[Information provided]
((
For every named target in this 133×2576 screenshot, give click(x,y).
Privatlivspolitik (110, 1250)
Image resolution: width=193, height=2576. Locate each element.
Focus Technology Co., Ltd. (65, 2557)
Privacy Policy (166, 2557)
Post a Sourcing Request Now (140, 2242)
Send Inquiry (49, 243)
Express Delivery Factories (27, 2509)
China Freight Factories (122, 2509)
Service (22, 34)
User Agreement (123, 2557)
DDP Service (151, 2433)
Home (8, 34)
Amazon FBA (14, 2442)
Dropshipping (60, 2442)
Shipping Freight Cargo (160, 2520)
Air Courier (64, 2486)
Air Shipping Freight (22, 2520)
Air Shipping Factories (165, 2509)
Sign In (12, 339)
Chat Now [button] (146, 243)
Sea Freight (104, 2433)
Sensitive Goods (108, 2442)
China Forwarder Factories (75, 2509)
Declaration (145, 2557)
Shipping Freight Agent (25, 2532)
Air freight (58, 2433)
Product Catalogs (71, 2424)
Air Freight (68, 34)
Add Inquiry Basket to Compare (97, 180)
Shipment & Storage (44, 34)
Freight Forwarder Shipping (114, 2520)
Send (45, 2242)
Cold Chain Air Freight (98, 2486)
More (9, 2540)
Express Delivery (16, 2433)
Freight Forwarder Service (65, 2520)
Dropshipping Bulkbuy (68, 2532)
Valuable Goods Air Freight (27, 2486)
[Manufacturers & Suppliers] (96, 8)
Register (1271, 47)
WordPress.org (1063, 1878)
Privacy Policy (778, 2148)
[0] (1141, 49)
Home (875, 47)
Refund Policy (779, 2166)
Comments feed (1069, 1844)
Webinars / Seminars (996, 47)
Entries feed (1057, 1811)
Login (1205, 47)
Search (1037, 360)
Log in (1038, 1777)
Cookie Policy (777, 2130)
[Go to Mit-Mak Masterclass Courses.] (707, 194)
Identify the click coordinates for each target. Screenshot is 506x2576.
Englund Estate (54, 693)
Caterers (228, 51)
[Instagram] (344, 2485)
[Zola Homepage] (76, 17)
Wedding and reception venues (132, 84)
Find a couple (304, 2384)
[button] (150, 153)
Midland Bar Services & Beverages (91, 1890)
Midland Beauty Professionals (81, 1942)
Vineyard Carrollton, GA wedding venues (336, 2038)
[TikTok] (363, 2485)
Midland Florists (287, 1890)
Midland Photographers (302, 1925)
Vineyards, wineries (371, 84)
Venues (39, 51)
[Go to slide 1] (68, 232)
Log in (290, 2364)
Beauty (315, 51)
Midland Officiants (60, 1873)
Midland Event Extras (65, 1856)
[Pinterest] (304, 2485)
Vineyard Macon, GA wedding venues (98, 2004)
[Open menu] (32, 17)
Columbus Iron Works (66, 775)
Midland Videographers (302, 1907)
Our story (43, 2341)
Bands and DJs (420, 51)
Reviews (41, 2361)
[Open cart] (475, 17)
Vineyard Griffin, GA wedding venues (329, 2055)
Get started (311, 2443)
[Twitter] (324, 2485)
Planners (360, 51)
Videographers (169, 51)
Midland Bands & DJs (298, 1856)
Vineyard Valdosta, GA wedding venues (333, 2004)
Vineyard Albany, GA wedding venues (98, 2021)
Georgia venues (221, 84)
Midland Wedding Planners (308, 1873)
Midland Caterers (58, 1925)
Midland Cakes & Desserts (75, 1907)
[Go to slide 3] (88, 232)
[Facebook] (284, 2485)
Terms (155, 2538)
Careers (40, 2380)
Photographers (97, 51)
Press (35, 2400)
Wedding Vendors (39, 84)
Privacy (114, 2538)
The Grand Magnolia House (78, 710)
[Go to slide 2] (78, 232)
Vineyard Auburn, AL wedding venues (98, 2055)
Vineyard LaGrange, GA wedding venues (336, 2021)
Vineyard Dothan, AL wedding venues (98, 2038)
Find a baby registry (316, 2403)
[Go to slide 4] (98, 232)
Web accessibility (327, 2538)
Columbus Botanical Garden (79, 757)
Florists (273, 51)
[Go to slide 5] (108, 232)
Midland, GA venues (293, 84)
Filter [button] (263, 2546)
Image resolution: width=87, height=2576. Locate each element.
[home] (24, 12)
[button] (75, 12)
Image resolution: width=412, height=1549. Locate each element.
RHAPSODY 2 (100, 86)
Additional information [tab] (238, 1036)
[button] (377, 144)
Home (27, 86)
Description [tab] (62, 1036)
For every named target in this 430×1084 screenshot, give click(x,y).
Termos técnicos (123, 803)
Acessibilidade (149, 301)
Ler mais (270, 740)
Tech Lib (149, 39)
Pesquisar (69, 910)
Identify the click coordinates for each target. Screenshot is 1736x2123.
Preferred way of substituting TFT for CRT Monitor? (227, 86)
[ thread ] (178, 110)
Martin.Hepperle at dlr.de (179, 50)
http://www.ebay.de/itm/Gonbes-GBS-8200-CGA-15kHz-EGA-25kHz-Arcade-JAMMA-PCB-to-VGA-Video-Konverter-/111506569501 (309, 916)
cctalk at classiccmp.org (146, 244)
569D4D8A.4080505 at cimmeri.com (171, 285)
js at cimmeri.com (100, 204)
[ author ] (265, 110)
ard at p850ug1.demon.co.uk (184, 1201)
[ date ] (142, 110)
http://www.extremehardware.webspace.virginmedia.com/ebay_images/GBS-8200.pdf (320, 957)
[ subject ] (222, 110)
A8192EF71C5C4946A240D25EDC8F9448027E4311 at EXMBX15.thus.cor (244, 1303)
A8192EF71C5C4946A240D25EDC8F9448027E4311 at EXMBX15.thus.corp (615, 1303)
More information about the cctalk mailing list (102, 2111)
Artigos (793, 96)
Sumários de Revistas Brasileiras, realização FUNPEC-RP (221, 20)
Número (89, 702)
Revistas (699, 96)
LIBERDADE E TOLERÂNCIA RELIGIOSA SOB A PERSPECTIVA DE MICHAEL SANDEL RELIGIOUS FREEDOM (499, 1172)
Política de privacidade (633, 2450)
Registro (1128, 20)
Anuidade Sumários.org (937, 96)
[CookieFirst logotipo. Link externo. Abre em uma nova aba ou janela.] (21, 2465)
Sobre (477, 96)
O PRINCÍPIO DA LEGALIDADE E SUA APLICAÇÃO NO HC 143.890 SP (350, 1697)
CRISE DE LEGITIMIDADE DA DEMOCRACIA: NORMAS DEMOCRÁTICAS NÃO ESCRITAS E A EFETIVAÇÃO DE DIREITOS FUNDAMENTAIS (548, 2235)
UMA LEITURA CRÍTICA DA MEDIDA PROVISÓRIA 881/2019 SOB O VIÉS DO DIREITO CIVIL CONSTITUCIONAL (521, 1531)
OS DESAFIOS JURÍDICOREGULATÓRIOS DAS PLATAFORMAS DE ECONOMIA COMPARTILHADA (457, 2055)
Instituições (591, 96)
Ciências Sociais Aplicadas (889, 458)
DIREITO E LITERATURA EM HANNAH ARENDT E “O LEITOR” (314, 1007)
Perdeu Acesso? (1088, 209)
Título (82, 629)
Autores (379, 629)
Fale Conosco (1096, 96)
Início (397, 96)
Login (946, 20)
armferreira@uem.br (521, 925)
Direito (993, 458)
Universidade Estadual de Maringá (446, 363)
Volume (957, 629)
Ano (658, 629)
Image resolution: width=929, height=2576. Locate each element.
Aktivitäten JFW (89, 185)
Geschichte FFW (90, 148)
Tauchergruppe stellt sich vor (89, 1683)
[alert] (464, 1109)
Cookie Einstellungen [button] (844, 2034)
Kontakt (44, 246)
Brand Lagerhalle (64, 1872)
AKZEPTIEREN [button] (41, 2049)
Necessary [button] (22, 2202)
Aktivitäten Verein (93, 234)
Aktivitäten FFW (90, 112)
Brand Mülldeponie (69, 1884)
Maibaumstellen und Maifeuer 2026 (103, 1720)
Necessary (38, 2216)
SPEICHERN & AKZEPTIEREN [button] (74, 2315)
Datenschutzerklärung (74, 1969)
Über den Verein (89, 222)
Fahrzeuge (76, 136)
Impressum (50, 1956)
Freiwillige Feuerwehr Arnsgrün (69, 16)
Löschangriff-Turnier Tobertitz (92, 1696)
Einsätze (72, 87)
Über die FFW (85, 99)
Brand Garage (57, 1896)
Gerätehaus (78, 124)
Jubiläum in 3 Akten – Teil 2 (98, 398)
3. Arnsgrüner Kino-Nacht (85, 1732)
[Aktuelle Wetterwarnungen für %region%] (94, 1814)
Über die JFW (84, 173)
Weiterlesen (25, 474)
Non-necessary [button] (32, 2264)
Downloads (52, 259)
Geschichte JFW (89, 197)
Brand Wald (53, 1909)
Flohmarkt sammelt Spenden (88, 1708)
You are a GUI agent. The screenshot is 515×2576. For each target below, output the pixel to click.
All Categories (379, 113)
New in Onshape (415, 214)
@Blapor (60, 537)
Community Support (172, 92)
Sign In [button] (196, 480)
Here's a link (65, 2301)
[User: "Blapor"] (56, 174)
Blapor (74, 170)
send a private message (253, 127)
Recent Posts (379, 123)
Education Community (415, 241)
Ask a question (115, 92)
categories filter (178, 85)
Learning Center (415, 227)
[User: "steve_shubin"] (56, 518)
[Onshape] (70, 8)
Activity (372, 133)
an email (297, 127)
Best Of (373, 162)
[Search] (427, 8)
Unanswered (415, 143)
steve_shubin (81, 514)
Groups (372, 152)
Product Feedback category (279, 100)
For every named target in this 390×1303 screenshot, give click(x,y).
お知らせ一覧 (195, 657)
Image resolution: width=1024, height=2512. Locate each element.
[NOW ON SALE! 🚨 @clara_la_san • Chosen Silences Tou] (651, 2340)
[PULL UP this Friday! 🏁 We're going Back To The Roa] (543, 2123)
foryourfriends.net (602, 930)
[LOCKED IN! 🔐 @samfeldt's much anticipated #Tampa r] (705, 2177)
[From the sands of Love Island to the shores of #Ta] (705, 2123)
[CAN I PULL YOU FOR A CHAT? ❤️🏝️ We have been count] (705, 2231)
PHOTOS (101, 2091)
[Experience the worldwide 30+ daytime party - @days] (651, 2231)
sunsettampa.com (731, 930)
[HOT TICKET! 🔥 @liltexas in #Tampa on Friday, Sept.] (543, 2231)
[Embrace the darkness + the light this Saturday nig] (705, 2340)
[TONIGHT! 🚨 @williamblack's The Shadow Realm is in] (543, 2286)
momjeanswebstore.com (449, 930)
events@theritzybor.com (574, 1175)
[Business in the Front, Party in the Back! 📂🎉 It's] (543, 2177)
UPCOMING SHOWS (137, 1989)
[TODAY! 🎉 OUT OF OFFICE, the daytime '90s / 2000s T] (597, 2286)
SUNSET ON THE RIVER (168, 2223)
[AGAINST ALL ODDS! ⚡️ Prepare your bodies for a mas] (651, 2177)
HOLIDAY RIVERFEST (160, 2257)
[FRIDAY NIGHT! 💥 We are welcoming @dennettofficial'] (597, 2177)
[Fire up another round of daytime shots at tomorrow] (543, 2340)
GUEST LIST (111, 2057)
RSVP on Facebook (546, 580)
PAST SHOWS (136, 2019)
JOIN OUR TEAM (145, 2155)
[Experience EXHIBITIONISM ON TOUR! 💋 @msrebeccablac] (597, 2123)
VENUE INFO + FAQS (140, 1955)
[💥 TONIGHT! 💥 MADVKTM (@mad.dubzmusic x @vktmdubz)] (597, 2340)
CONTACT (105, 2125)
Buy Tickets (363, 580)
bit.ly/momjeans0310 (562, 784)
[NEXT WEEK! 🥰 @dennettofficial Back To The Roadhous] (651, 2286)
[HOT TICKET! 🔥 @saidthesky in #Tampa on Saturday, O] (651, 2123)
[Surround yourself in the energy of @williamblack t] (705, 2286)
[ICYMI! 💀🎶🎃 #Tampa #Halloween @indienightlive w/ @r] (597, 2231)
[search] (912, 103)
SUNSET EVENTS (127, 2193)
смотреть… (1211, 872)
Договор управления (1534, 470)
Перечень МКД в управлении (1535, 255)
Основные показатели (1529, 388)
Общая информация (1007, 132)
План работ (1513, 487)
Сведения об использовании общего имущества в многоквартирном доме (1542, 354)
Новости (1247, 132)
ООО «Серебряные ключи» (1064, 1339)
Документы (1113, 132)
))
[Work instruction] Return only the lines between the one holding "Volume (957, 629)" and the one holding "Brand Lagerhalle (64, 1872)", inclusive, exactly as they appear above.

[Exercise solution]
Volume (957, 629)
Ano (658, 629)
Image resolution: width=929, height=2576. Locate each element.
Aktivitäten JFW (89, 185)
Geschichte FFW (90, 148)
Tauchergruppe stellt sich vor (89, 1683)
[alert] (464, 1109)
Cookie Einstellungen [button] (844, 2034)
Kontakt (44, 246)
Brand Lagerhalle (64, 1872)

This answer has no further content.